On the most basic level, sports is about quality. If your players are better than my players, that quality will win out.

But that’s in the pros, over a period of time, assuming the field is level. At a World Cup, strange things can happen that have nothing to do with quality. At every tournament, at least one team you wouldn’t have expected it to bubbles to the top.

If they were playing this thing on paper, Canada squeaks through into the first knockout round and is eliminated. And that’s only because it has the good fortune of playing Qatar, the international footballing equivalent of a bowling pin.

But they aren’t playing it on paper. They’re playing it in Canada in front of Canadians.

It’s been a long time since Canada held a tournament like this – one that spans the nation, and involves all of the best in the world. It hasn’t happened since Vancouver 2010.

It feels to me like this country has changed since then. Grown more jittery, and less sure of itself. As a result, it is falling back on sports for reassurance. You could feel that undercurrent of hopeful uncertainty during the 4 Nations, the Blue Jays’ run and the Milan Olympics.

• **Data block**:
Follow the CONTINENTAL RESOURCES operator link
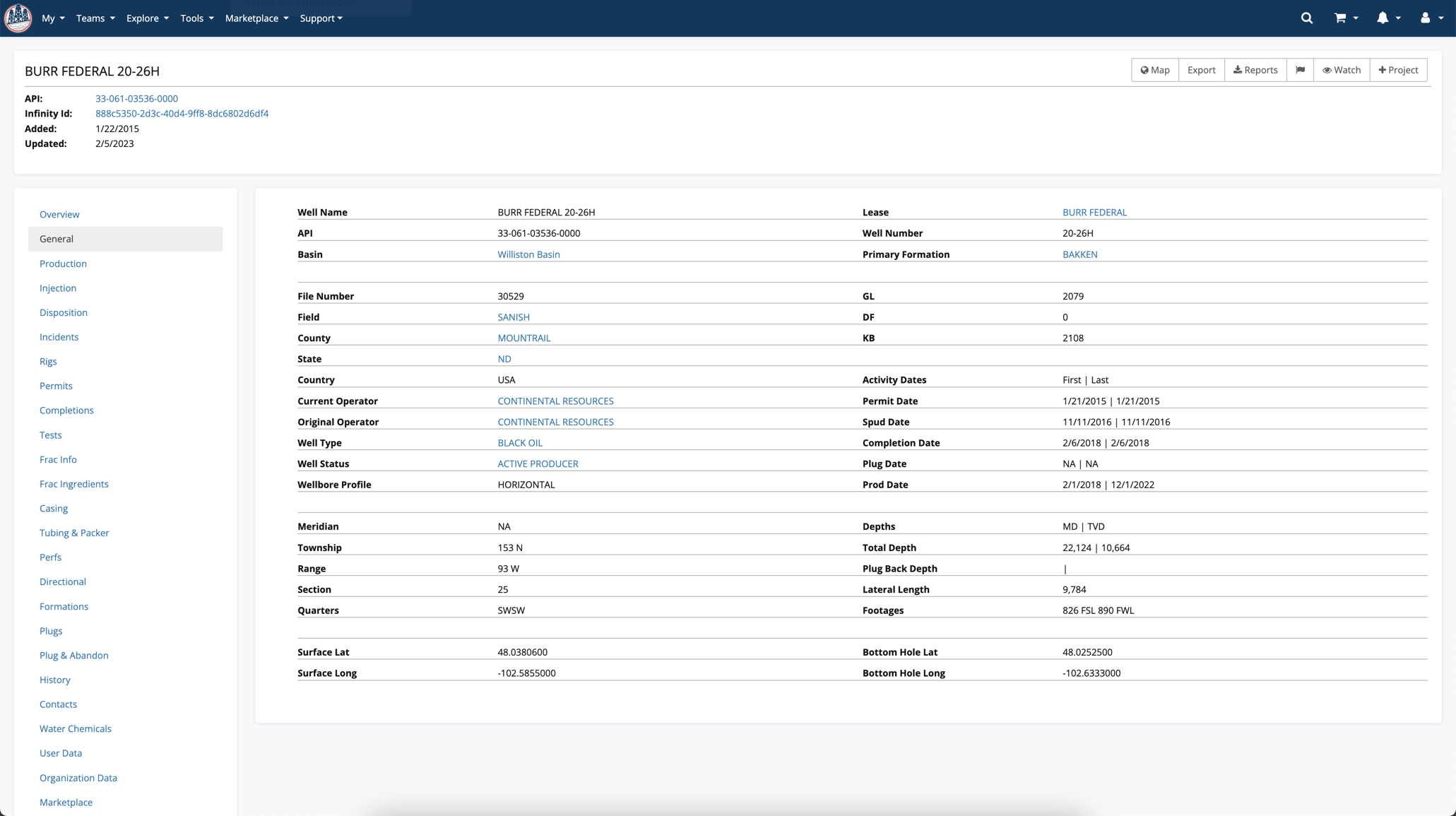This screenshot has width=1456, height=816. pos(555,401)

• **Exercises to complete**:
a: In the piece on Canada and the World Cup, list the events during which the writer says you could feel an undercurrent of hopeful uncertainty.
b: Carry on the piece on Canada and the World Cup from its final sentence.

• **Final results**:
a: the 4 Nations, the Blue Jays' run, the Milan Olympics

b:
Canada wants to believe it’s still a comer. Sports feels like the easiest way to prove that to ourselves.

That’s what Canada’s national men’s soccer team needs to tap in to. That feeling of needing this to work out, rather than wanting it to. It’s what drives the best soccer nations – many of them also deeply unsure that things will be okay. At the very top of any endeavour, it’s that frisson between ability and insecurity that drives the best.

Chuchu’s right. Canada’s not going to make the semis. But they wouldn’t have to get that far to give this country a great moment of sporting catharsis. If they do, every person Bassong stopped for on Monday will be able to say they were there, and they were part of it.